Data records
╭──

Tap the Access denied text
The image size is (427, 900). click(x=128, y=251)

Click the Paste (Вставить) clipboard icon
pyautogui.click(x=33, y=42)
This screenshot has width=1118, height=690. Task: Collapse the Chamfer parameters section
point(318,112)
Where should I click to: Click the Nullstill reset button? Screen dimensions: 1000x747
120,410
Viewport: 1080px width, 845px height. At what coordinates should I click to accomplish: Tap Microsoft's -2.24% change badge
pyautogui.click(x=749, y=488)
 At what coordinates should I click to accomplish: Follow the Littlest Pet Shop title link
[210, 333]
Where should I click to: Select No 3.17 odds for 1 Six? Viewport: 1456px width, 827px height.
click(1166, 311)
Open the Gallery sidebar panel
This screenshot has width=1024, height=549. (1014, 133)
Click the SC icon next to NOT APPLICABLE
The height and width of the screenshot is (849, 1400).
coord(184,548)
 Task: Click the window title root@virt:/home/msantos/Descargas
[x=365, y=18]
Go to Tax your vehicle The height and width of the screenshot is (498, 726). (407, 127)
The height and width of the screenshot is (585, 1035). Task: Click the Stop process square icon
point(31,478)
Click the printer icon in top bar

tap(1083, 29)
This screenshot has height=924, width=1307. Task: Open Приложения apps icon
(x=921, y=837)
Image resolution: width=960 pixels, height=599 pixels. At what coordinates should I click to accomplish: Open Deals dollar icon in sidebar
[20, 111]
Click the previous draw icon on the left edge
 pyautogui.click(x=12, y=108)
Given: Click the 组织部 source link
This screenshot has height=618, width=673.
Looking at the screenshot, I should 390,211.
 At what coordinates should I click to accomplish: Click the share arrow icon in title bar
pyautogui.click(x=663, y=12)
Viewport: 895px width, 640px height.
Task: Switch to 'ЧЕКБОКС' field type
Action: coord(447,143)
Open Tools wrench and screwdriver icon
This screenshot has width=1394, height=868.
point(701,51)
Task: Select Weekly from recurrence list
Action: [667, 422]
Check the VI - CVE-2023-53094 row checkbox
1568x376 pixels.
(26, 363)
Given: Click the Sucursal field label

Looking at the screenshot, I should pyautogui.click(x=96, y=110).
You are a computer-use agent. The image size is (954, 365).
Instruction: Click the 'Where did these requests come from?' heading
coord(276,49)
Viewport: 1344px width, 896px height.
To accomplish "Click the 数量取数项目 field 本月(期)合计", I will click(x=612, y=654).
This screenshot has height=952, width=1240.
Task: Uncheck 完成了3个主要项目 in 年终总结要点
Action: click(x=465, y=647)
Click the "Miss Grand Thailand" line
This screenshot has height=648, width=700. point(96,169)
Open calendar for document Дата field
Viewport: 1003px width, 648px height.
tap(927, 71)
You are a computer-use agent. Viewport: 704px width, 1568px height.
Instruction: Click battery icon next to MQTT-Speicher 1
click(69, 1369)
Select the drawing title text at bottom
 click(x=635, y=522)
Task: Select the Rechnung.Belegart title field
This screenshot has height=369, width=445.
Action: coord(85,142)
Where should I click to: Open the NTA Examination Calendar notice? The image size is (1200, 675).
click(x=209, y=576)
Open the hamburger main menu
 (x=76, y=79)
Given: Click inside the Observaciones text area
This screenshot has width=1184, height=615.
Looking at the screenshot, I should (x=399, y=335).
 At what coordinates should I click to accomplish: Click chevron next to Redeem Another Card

╰──

* _Exercise_:
Write out the stretch of the data from the line containing "Click the Paste (Вставить) clipboard icon" through the line containing "coord(276,49)" exactly as it appears, both lines included.

* _Exercise solution_:
Click the Paste (Вставить) clipboard icon
pyautogui.click(x=33, y=42)
This screenshot has width=1118, height=690. Task: Collapse the Chamfer parameters section
point(318,112)
Where should I click to: Click the Nullstill reset button? Screen dimensions: 1000x747
120,410
Viewport: 1080px width, 845px height. At what coordinates should I click to accomplish: Tap Microsoft's -2.24% change badge
pyautogui.click(x=749, y=488)
 At what coordinates should I click to accomplish: Follow the Littlest Pet Shop title link
[210, 333]
Where should I click to: Select No 3.17 odds for 1 Six? Viewport: 1456px width, 827px height.
click(1166, 311)
Open the Gallery sidebar panel
This screenshot has width=1024, height=549. (1014, 133)
Click the SC icon next to NOT APPLICABLE
The height and width of the screenshot is (849, 1400).
coord(184,548)
 Task: Click the window title root@virt:/home/msantos/Descargas
[x=365, y=18]
Go to Tax your vehicle The height and width of the screenshot is (498, 726). (407, 127)
The height and width of the screenshot is (585, 1035). Task: Click the Stop process square icon
point(31,478)
Click the printer icon in top bar

tap(1083, 29)
This screenshot has height=924, width=1307. Task: Open Приложения apps icon
(x=921, y=837)
Image resolution: width=960 pixels, height=599 pixels. At what coordinates should I click to accomplish: Open Deals dollar icon in sidebar
[20, 111]
Click the previous draw icon on the left edge
 pyautogui.click(x=12, y=108)
Given: Click the 组织部 source link
This screenshot has height=618, width=673.
Looking at the screenshot, I should 390,211.
 At what coordinates should I click to accomplish: Click the share arrow icon in title bar
pyautogui.click(x=663, y=12)
Viewport: 895px width, 640px height.
Task: Switch to 'ЧЕКБОКС' field type
Action: coord(447,143)
Open Tools wrench and screwdriver icon
This screenshot has width=1394, height=868.
point(701,51)
Task: Select Weekly from recurrence list
Action: [667, 422]
Check the VI - CVE-2023-53094 row checkbox
1568x376 pixels.
(26, 363)
Given: Click the Sucursal field label

Looking at the screenshot, I should pyautogui.click(x=96, y=110).
You are a computer-use agent. The image size is (954, 365).
Instruction: Click the 'Where did these requests come from?' heading
coord(276,49)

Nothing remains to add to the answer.